Maybe so, but if the market remains free, and the statists don't succeed in taking it over with government, then I can find some other way to pay for my health care.
OK, so two things:
1. Now you're admitting health insurance companies put their profits above your needs. In which case, your health is under the "control" (using your words here) of a private company who is looking to profit at your expense by denying you care. This is a system you want to preserve, why? It doesn't improve outcomes. It doesn't make things cheaper. It puts more risk on you to not get sick, which in many cases isn't even something you can control because your genetics predispose you to things. You get that, right?
2. The market isn't free! You don't get to go to any doctor you want. You don't get to choose which drug you want. You only get to go to the doctors that contract with your insurance company, and you only get the drugs that your insurer decides to pay for. So if you have bipolar disorder, for instance, and your doctor prescribes you Lamictal, the insurer may only pay for the generic brand instead of the name brand, and if you take a peek at the bipolar support forums anywhere, you'd see there's a huge difference in side effects between the generic and name brand. You also don't have "free market" because you don't get to pick whatever doctor you want. So you say it's a "free market", but it's becoming crystal clear you don't even know what that means, or what you want it to mean. It's just an empty platitude meant to paper over the void in your argument from a lack of knowledge, specifics, or even understanding. There is no competition among providers for your care. The competition that exists is among insurers, which means providers have no incentives to improve outcomes. Don't you want your provider to produce the best outcome? How is that possible when they're not competing for your care? Wouldn't a true "free market" for health care be that you can go to any doctor you want, so as to get the best results? Can you do that now without first getting health insurance? No. So it's not "free market". It's not even close.
I don't have to 'vote him out' - I can just tell him to fly a kite.

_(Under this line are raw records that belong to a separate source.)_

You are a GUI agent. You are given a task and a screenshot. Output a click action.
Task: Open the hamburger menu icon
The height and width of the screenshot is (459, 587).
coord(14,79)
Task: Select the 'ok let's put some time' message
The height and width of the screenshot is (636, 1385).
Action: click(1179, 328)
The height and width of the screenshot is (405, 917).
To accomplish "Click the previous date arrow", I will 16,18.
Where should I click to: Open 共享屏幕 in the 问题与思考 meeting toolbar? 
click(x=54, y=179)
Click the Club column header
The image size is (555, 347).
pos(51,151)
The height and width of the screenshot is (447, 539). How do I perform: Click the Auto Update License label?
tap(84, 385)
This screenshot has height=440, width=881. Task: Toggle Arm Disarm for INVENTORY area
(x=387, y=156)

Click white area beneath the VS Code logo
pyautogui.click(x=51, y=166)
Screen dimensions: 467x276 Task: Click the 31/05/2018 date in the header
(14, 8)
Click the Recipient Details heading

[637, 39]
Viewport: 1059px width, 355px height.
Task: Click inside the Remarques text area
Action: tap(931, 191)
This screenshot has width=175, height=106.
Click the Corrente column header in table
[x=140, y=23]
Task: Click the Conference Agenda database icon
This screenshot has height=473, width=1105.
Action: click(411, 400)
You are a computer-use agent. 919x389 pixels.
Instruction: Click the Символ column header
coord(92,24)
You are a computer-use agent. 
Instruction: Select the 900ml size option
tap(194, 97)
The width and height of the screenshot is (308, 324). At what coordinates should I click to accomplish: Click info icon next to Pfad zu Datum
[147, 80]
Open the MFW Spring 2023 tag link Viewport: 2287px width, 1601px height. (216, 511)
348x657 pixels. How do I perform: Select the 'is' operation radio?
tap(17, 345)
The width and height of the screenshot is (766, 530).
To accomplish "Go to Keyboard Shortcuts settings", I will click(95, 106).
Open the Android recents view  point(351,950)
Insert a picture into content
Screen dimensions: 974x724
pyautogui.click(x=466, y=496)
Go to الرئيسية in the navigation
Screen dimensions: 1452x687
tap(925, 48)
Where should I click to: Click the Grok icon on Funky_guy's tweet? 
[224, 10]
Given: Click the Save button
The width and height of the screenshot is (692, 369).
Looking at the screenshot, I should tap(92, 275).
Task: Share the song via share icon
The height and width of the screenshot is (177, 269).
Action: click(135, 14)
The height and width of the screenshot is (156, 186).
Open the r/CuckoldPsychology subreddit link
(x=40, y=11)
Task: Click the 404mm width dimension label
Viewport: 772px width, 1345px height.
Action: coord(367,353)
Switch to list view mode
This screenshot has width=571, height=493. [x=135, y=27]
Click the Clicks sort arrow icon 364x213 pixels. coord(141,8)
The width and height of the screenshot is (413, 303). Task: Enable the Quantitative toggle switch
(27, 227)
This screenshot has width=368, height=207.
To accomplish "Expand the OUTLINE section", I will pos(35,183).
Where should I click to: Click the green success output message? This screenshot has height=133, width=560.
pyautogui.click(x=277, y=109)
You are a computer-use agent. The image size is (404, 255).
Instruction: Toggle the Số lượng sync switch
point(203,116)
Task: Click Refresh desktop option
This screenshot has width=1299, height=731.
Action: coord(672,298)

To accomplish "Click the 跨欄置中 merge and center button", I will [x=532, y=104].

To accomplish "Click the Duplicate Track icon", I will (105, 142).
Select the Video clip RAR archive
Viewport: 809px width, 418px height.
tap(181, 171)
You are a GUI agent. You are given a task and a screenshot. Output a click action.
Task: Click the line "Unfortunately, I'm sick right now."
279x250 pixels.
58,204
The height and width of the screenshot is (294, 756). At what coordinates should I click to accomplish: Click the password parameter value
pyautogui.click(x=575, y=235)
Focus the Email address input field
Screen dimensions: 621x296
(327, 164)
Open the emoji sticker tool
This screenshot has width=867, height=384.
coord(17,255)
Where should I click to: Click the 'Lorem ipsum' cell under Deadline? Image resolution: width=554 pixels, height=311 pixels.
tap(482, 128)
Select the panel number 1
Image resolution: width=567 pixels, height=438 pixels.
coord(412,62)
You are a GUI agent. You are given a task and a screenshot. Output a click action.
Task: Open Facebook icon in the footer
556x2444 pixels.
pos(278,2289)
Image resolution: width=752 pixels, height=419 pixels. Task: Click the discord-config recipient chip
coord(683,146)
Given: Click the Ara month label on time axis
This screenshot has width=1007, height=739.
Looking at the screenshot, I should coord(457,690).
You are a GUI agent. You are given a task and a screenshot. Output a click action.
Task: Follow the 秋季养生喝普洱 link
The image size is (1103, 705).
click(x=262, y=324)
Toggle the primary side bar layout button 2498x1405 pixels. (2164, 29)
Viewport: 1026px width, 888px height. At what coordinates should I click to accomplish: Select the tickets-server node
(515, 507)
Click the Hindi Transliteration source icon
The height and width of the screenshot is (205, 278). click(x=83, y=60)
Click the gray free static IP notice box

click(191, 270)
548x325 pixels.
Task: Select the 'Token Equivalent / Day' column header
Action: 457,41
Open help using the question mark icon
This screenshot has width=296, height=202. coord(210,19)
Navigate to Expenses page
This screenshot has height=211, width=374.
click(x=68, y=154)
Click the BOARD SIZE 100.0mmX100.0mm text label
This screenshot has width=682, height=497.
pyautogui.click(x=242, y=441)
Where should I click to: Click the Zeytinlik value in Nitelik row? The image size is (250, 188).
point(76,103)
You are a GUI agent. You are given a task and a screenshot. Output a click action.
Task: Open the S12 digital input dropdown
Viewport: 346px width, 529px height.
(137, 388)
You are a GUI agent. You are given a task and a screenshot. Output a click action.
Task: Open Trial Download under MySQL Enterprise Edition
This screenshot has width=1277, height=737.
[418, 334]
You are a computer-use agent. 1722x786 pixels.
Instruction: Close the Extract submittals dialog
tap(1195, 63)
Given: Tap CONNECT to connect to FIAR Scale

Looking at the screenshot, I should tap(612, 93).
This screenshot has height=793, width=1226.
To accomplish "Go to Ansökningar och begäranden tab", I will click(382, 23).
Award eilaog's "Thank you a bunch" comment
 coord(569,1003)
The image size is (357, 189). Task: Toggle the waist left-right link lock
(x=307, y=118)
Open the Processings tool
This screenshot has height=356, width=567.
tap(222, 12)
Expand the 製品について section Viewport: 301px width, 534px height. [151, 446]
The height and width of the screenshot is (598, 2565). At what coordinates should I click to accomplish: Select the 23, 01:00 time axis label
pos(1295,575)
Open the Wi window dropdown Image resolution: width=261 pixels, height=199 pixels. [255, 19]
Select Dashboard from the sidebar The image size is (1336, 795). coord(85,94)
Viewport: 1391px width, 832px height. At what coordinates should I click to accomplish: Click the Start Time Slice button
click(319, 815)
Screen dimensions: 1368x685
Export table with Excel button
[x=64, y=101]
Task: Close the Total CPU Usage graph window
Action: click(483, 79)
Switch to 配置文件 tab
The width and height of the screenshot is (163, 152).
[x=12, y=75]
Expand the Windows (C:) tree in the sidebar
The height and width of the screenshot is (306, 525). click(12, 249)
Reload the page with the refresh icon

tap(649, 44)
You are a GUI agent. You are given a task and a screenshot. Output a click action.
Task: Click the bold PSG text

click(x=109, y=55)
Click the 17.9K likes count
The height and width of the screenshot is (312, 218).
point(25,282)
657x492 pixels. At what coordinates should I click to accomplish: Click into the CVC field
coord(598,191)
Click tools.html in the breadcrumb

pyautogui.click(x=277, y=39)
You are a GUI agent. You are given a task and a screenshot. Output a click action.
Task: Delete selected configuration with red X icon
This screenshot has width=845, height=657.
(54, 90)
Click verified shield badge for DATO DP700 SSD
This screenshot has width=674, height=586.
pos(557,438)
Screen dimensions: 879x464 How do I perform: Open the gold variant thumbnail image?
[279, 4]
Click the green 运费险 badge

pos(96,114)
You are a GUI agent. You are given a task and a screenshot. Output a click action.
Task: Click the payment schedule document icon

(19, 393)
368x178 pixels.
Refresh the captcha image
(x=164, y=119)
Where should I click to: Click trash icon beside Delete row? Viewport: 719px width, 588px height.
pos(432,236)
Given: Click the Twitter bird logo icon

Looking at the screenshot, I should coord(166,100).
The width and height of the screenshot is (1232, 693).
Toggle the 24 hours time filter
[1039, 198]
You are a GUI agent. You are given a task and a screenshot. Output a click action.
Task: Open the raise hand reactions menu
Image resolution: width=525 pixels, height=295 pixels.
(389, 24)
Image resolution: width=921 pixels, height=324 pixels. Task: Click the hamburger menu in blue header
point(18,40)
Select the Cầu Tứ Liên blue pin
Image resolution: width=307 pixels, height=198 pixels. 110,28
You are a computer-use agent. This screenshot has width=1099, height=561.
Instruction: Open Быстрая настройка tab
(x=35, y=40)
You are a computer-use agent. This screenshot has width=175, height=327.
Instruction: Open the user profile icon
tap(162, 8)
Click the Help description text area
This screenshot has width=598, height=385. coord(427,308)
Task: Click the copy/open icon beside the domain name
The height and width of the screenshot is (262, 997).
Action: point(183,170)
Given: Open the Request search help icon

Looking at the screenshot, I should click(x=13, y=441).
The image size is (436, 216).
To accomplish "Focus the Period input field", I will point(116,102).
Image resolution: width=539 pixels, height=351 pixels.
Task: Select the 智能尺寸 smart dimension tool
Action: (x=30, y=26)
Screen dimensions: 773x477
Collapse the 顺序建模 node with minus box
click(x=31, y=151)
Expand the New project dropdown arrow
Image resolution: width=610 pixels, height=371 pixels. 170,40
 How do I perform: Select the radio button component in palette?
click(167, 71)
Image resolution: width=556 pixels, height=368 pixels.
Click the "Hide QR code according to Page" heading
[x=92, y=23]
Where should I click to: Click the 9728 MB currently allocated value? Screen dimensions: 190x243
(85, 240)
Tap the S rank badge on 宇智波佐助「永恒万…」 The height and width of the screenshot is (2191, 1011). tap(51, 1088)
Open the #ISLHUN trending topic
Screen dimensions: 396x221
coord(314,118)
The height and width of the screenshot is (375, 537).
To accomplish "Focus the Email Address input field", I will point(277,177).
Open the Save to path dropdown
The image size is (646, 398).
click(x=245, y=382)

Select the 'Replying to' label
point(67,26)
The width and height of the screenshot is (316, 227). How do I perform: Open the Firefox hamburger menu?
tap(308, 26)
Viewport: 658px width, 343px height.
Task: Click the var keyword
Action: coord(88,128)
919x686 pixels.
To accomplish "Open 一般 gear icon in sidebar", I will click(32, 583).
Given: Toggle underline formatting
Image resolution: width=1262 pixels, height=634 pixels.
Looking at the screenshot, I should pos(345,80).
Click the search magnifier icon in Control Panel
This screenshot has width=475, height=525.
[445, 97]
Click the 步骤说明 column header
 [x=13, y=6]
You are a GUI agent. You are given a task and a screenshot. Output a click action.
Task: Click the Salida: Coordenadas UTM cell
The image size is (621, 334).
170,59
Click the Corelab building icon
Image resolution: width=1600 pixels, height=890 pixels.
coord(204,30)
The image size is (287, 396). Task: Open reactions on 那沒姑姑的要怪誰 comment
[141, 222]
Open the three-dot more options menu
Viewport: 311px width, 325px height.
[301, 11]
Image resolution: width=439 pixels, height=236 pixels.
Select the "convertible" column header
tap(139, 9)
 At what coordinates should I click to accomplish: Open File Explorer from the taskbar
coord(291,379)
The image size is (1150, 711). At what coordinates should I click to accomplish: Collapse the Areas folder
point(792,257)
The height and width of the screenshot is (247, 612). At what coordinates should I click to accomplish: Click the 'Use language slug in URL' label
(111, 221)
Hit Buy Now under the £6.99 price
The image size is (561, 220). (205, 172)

I can do that with government. I'm bound by what most voters think I should do. And, frankly, I don't want the majority in charge of my health care.
You can't tell the private insurer to go "fly a kite" because the same problem with that insurer exists for
any insurer. You get that, right? In all cases of private insurance, the needs of the profit margin outweigh the needs of the patient. In. Every. Case. And insurance companies aren't making these determinations based on medical needs or advisement from physicians, they're making these determinations purely on a bottom-line basis. So you are at the mercy of their profit margins. Doesn't that sound backwards to you?
Only if I can persuade the ignorant masses that it should happen. Again, I simply don't have that much confidence in democracy. Especially when it comes to something as personal and important as health care.
So this is the part where you have to not be lazy and be a more engaged citizen, which is universal of everyone. Want to know why you get such crappy representation? It's partly because of the people you vote for, but it's also because half of voters
don't vote. In a system where everyone voted (and we can certainly take steps to increase turnout), if you find yourself in the minority, it's probably a good reason. But those people can be voted out whereas insurance company executives who denied your care because they wanted to inch their profit margins up by a hundredth of a percent, cannot.
I don't really care about corporate profits one way or another. But I definitely don't want 'universal coverage'. Centralizing that much control under national government is a horrible idea, especially in the US.
First of all, universal coverage merely means everyone has access to health care. Secondly, what is the "control" you're talking about? You already conceded that insurance companies control your health care. You already conceded that insurance companies put their profits above your needs. I'm guessing you also are willing to concede that the actual function of an insurance company, to administrate reimbursement, isn't germane to how health care is delivered to you. So if you concede all three of those points, you should support single-payer. So what do you support? And don't say "free market" because that's just a platitude I've already deconstructed.